隠された彼の素顔
俺の登場に彼女は、声を弾ませる。
「悪者をやっつけてくれて、スカッとしました」
「呼んでくれれば、きみの前にも現れて助けてみせるよ」
セリフ風に言ってみせると、彼女は笑みをこぼした。
「ふっ、ふふ。本当ですか? お願いしたいな」
なにを隠そう、俺はショーに参加していたレッドだ。その姿のまま、傘を持ちベンチに女性と並んで座っている絵面は、ものすごく奇妙でシュールに違いない。
「私、騙されちゃったみたいで」
明るく話し出す彼女に、なにも言えずただ耳を傾ける。
「結婚するから、モデルハウスでも見に行かないかって言われて来たんです。
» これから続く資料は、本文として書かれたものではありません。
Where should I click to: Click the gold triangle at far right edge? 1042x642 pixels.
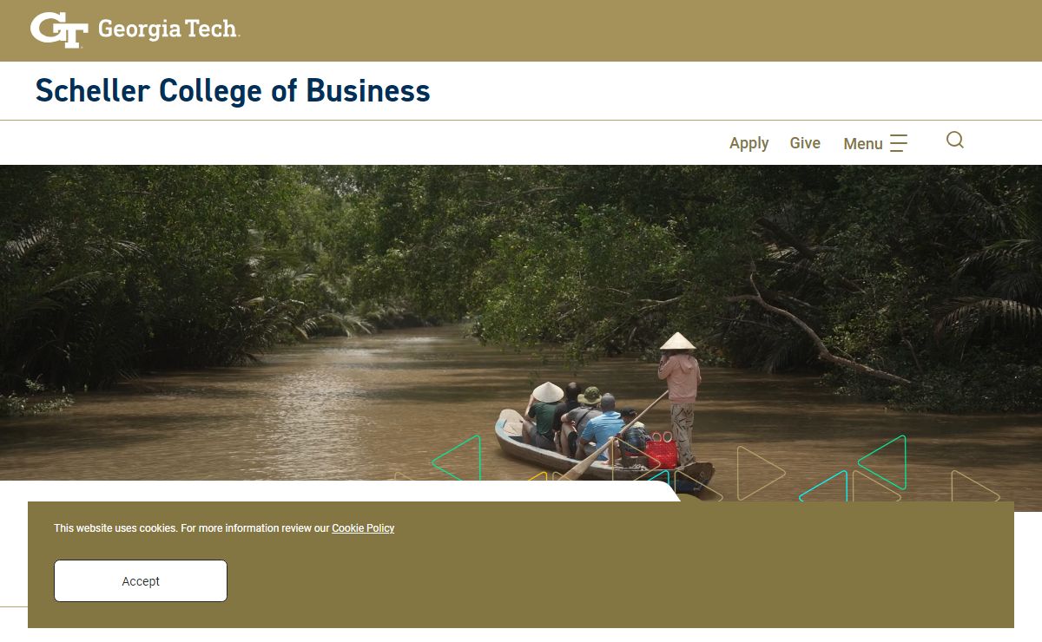click(x=971, y=488)
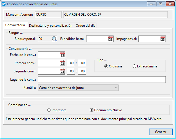Image resolution: width=176 pixels, height=139 pixels.
Task: Open the Bloque/portal search magnifier
Action: [x=54, y=39]
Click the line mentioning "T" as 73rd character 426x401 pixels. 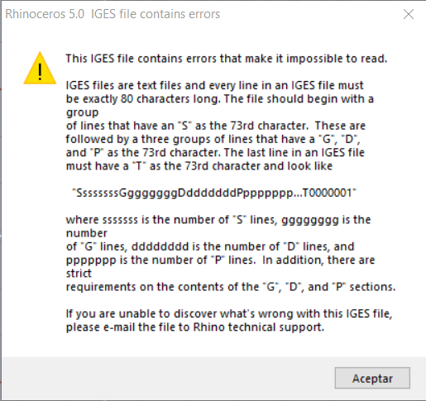click(x=199, y=166)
でも約束の時間になっても現れなくて。彼が結婚詐欺師だと、ニュース速報で知ったんです」
「警察には?」
彼女は首を小さく振る。
「私はまだ運が良くて。なにか取られる前に、他の被害届で彼が捕まったから」
「強がらなくていい。だからって傷つかないわけじゃない」
肩を震わせて、彼女は再び涙を流す。
「優しいんですね。レッドさんって」
震えている肩を抱き寄せたかったけれど、その拳をギュッと握る。
「傘、あげるよ。きみを助けられなかったお詫び」
「えっ、そんな」
戸惑う彼女に強引に傘を渡し、控え室に駆けていく。
「ありがとう! レッドさん!」
俺は振り向かずに、二本の指を上げ、横にスライドさせた。これがレッドが去るときの決めポーズだから。